DSBV-Präsidentin Kerstin Kosanke teilte mit: «Das Ergebnis ist umso erfreulicher, als dass es in einem hoch kompetitiven und immer stärker werdenden Wettbewerb erreicht wurde.» Die staatlich-konzessionierten Institutionen erreichte die ihnen vom Gesetzgeber zugewiesene Zielgruppe und erfüllten so den Auftrag, Glücksspiel zu kanalisieren und legale Angebote zu unterbreiten. Auch der Online-Konkurrenz könne man Paroli bieten. 

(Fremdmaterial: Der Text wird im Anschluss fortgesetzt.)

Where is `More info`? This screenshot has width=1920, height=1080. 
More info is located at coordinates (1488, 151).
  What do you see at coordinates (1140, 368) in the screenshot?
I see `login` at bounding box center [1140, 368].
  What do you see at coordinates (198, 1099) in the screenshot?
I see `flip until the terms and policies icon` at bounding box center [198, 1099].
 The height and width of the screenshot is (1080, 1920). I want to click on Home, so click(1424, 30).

Der Verband vertritt also sieben staatlich konzessionierte Spielbankunternehmen in öffentlich-rechtlicher Trägerschaft. Diese Unternehmen betreiben 30 Standorte in sieben Bundesländern. Darüber hinaus vertritt der Verband die Spielbanken in Nordrhein-Westfalen, die vier Standorte haben. Ursprünglich waren diese Spielbanken öffentlich-rechtlich organisiert, wurden jedoch im Jahr 2021 privatisiert. Es gibt auch andere staatlich konzessionierte Spielbanken, die privat geführt werden und nicht zum Verband gehören.